With "agent" as the search word, show every line of the material that has it.

▸ Data for the task
/---

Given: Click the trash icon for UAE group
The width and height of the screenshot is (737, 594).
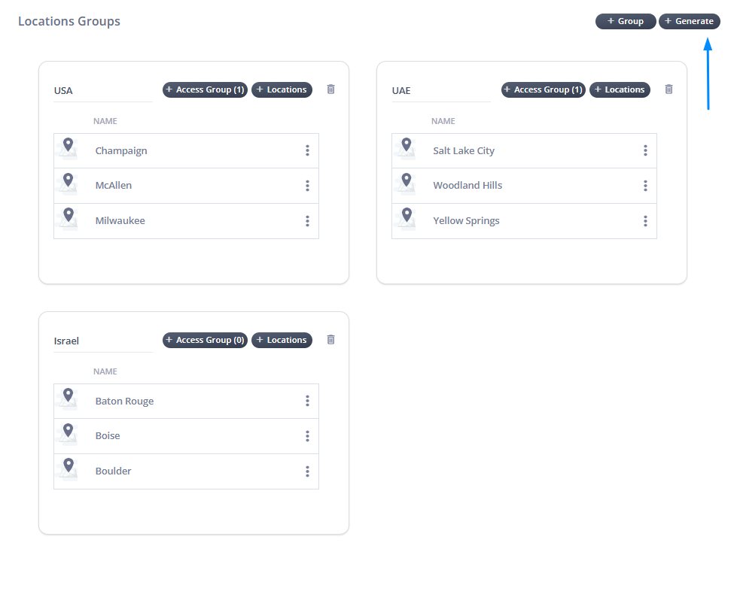Looking at the screenshot, I should coord(668,89).
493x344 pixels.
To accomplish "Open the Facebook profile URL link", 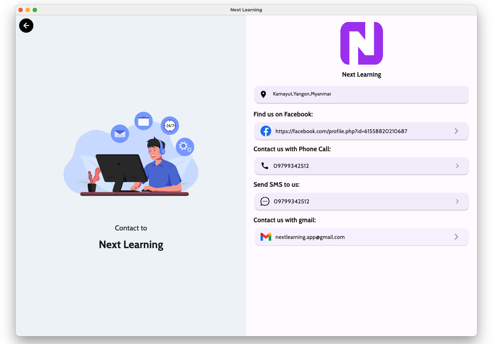I will 341,131.
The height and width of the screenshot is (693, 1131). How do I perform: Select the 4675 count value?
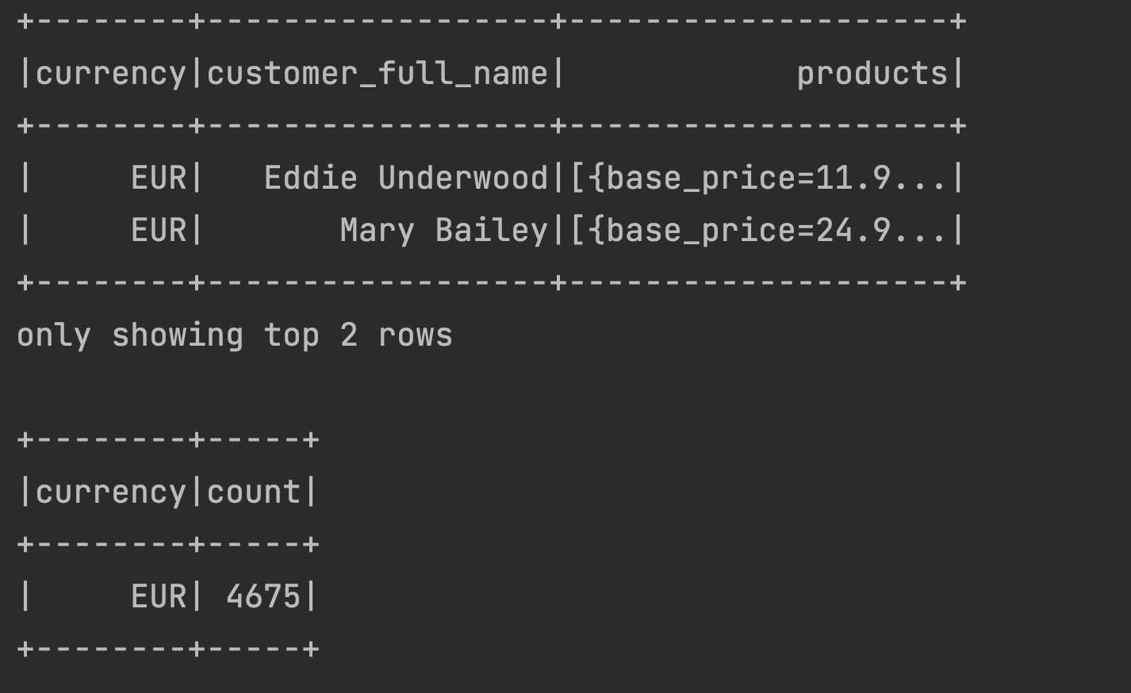click(x=263, y=597)
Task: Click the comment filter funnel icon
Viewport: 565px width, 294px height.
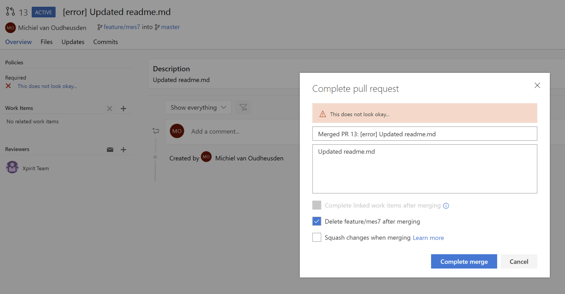Action: [243, 107]
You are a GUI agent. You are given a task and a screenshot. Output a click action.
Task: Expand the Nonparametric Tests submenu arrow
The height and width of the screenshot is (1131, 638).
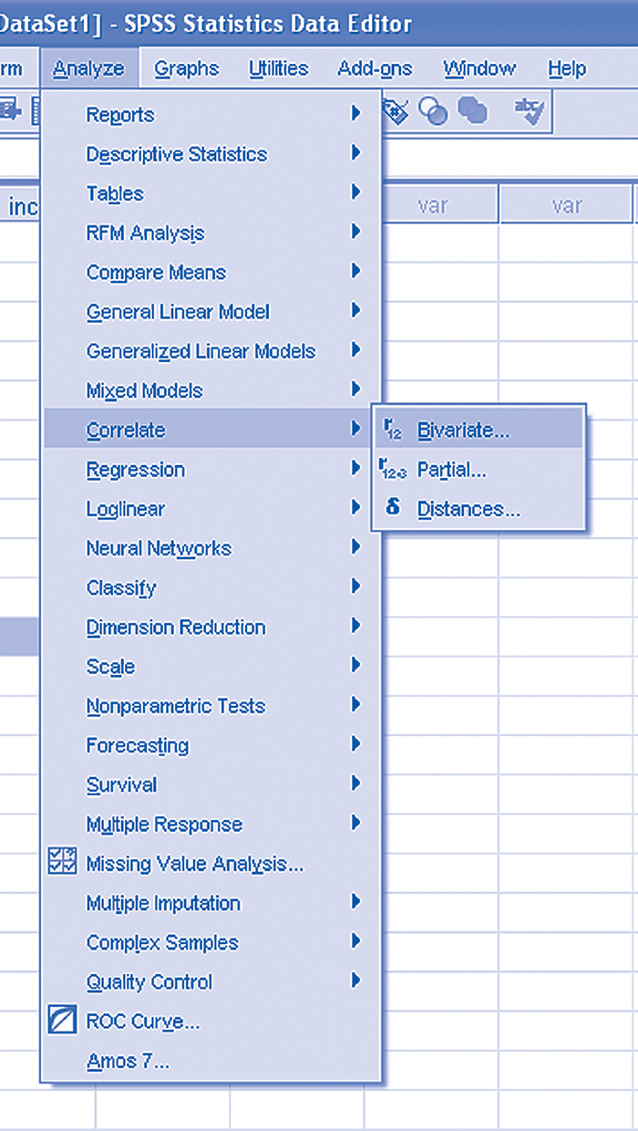tap(355, 705)
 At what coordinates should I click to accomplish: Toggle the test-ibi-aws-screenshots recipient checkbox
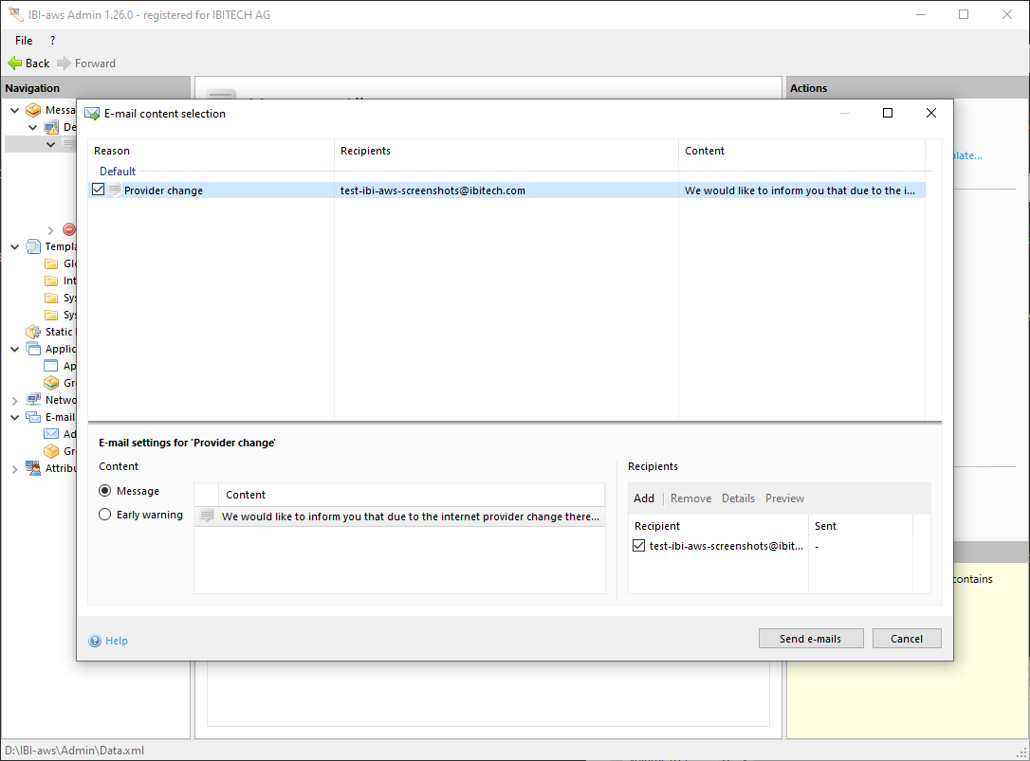click(639, 546)
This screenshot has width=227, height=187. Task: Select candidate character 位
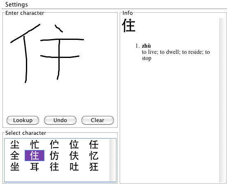click(x=74, y=144)
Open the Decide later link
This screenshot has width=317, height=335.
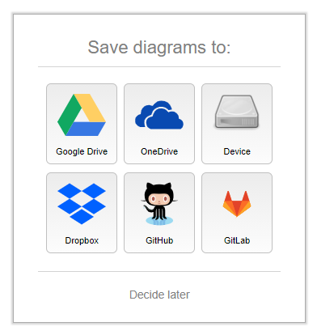pyautogui.click(x=159, y=295)
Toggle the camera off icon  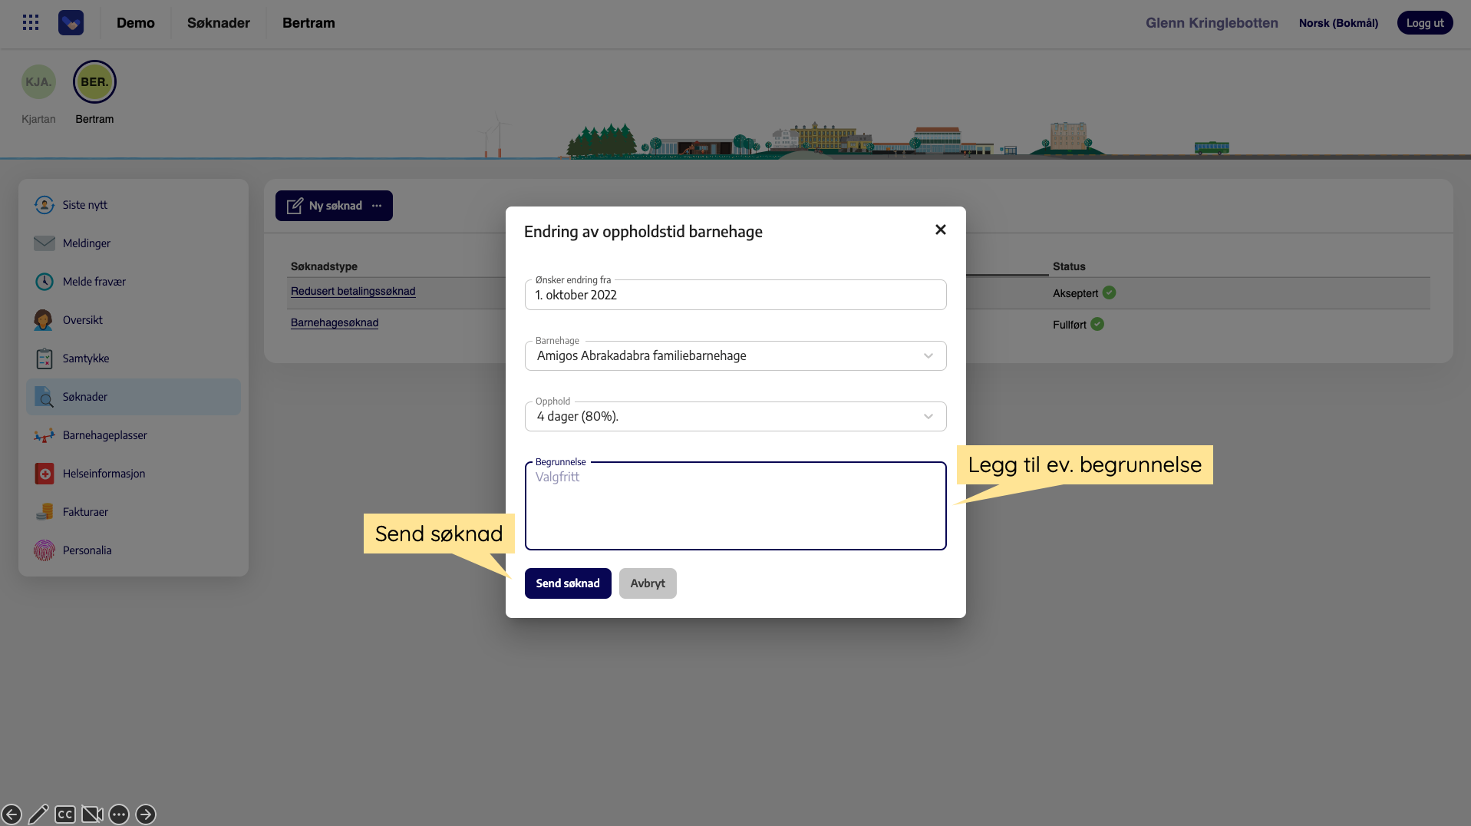tap(92, 814)

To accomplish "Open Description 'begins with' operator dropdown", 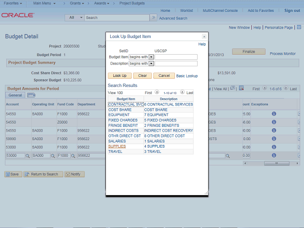I will point(151,63).
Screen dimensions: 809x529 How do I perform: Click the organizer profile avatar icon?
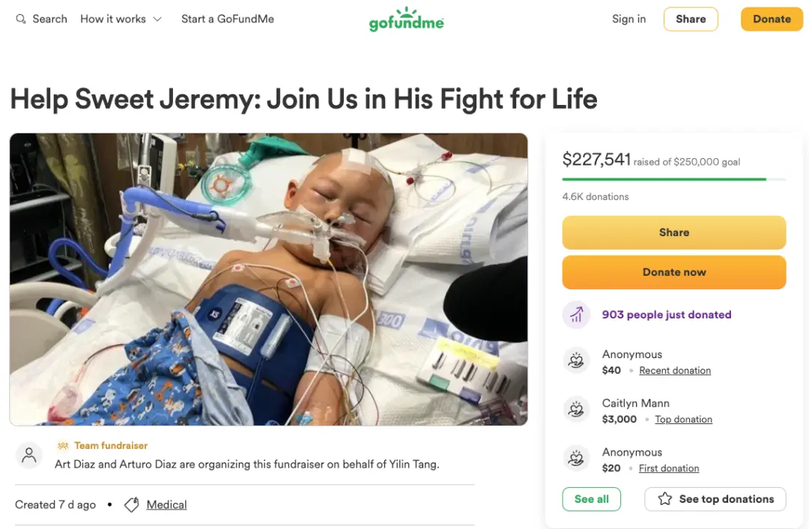[29, 455]
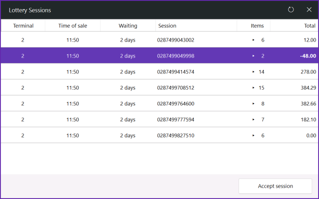Screen dimensions: 319x199
Task: Expand items arrow for session 0287499827510
Action: [x=253, y=136]
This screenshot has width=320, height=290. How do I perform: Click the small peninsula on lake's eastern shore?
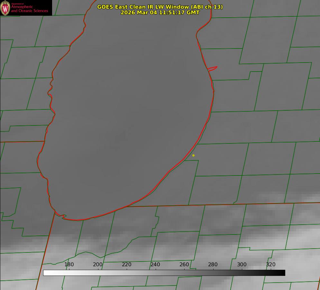[x=213, y=68]
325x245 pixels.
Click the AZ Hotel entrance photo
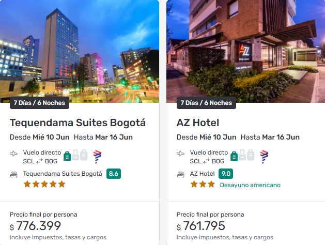[x=245, y=47]
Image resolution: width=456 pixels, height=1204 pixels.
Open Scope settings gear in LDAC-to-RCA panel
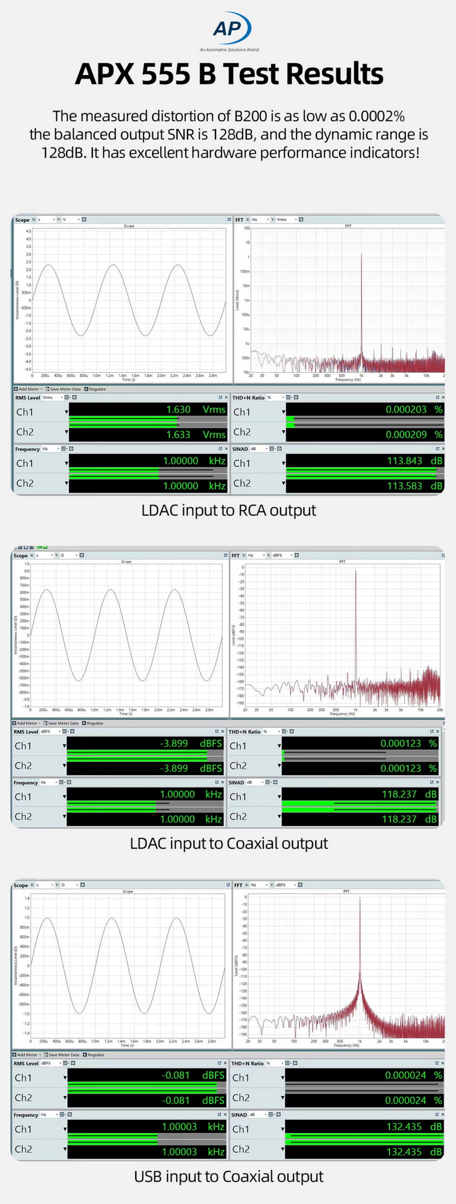[84, 219]
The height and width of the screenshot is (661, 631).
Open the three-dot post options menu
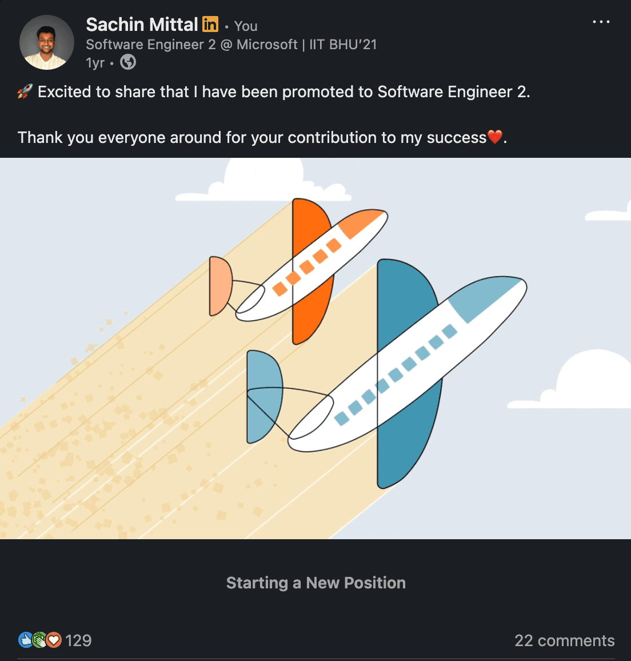click(601, 22)
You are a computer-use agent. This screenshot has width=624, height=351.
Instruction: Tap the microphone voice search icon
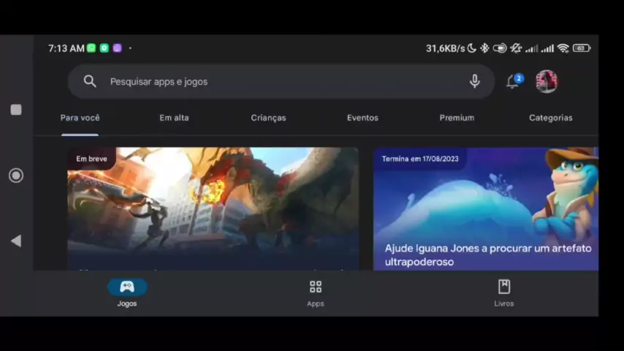tap(474, 81)
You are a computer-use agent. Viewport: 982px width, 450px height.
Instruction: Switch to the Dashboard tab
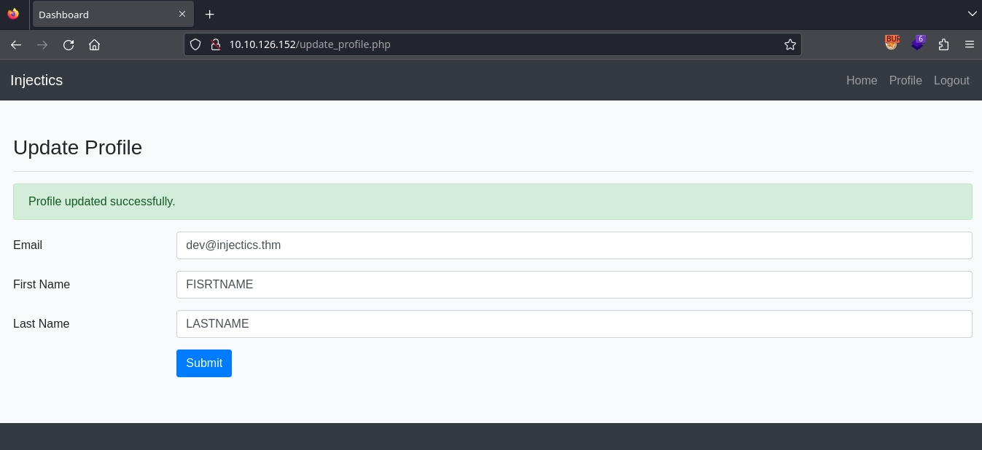click(102, 14)
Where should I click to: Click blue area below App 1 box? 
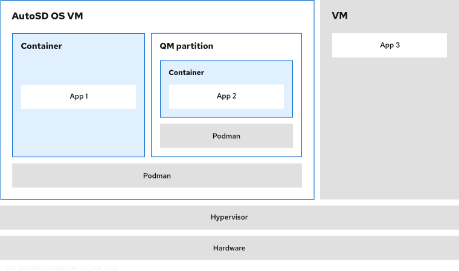pos(79,133)
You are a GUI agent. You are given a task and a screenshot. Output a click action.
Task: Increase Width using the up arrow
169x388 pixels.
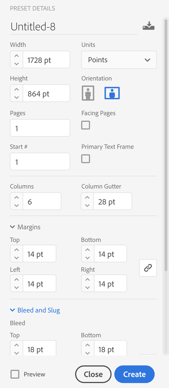coord(17,56)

\---

▸ Solution to the problem
You are a GUI agent. You are given a task and a screenshot. Output a click action.
You are a computer-use agent. This screenshot has width=624, height=351.
You are a computer-use agent. Viewport: 982px width, 450px height.
You are a GUI agent. You are given a task and a screenshot. Output a click action.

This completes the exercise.